MPs on the committee also questioned Ni-Chionna on the £5.8m paid to current chief executive Rico Back to buy him out of his previous contract when he was chief executive of Royal Mail’s GLS business.

Chair of the committee Labour MP Rachel Reeves said Royal Mail was “making decisions without engaging with your shareholders… and workers aren't being included in decision making processes either."

Reeves said there was a lack of challenge to some of what she called the “complacency” on the board of Royal Mail, something that Ni-Chionna denied.

Unilever head of reward Peter Newhouse, who also appeared as a witness, was challenged by MPs over the more than 30 per cent of shareholders who voted against its remuneration policy at its UK AGM in May.

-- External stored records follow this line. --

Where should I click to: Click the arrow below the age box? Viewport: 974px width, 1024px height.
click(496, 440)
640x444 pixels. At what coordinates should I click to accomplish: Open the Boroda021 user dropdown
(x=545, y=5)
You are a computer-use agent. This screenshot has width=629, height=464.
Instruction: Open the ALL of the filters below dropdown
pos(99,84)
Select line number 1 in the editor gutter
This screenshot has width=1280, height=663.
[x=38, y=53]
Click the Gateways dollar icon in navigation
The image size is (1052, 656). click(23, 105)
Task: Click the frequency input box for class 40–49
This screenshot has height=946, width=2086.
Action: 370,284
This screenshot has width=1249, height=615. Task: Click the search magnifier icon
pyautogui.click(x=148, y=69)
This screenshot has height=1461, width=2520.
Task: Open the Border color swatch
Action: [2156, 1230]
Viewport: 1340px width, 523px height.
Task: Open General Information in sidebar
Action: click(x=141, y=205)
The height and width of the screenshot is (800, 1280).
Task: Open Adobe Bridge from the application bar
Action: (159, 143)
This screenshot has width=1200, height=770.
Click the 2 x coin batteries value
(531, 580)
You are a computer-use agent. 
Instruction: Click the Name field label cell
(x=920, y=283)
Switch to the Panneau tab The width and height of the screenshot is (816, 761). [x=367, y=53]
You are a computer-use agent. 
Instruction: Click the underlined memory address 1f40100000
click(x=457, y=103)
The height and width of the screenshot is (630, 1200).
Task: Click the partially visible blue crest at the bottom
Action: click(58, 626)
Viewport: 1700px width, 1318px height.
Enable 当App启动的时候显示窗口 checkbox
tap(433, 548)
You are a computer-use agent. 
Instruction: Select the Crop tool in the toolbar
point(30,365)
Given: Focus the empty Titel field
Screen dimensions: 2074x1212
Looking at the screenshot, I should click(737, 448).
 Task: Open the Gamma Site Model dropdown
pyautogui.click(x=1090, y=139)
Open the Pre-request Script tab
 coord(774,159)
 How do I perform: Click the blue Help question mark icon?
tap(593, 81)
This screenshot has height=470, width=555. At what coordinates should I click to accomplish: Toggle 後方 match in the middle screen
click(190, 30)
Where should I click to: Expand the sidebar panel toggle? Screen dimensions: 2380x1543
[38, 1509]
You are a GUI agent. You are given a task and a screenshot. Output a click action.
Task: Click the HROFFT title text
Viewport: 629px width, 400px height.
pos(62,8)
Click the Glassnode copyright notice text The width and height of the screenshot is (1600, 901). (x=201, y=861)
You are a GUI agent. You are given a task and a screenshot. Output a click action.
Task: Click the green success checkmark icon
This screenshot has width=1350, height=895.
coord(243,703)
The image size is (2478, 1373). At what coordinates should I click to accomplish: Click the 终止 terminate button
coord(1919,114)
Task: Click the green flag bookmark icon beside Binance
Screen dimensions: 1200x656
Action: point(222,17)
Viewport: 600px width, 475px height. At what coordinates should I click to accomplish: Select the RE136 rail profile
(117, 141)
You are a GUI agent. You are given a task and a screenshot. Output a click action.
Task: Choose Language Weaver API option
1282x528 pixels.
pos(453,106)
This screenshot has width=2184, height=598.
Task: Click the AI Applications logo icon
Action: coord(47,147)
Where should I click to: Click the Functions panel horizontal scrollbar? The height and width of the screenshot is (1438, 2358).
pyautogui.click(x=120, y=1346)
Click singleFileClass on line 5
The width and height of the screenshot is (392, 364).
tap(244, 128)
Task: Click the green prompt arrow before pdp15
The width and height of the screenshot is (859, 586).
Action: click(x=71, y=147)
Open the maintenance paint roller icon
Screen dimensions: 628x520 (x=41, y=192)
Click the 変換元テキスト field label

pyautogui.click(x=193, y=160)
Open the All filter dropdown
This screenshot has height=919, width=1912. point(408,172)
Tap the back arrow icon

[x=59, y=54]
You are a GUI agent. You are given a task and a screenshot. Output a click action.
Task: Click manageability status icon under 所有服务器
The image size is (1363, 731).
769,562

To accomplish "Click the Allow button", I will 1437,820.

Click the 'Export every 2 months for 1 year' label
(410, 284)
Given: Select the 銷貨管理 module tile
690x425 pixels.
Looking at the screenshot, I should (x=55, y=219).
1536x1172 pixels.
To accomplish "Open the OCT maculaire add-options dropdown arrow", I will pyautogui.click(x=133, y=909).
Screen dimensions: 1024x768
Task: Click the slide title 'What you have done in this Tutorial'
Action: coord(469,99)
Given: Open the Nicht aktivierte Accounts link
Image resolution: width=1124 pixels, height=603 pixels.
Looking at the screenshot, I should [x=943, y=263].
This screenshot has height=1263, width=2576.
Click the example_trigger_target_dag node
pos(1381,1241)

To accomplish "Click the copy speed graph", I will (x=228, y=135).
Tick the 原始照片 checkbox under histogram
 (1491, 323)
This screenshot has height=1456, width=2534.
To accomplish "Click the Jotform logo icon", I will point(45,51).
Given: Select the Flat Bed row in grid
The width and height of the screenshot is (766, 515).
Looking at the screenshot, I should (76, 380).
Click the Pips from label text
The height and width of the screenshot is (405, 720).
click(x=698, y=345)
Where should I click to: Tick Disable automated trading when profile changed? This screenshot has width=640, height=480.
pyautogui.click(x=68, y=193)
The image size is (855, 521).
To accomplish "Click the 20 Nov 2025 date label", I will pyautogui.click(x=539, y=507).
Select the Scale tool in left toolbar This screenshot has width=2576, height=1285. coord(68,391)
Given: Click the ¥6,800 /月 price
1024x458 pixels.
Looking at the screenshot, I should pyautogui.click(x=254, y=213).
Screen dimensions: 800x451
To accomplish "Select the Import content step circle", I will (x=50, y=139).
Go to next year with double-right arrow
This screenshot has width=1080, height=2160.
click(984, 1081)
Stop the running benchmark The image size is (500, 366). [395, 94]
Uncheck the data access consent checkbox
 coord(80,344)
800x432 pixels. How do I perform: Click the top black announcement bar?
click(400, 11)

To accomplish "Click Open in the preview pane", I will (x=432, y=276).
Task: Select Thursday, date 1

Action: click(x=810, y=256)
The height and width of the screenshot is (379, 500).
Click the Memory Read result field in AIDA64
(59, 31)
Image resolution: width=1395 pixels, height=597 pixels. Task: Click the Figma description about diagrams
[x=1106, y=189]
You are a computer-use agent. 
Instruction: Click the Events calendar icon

MPs also raised the decision by Unilever to backtrack on its plans to move its headquarters to the Netherlands after a backlash from shareholders earlier this month.

Committee chair, Labour MP Rachel Reeves, said: "Isn't there a little bit of a pattern here, Mr Newhouse, that you propose things… shareholders don't like it very much and you decide you had better do a bit of engagement?”

She added: "I'm suggesting Mr Newhouse that perhaps you could improve things by discussing things with your shareholders a little bit sooner and therefore making recommendations as a board that your shareholders, the owners of your company, are more supportive of.”

Newhouse responded: “It sounds like a sensible way of looking at it.”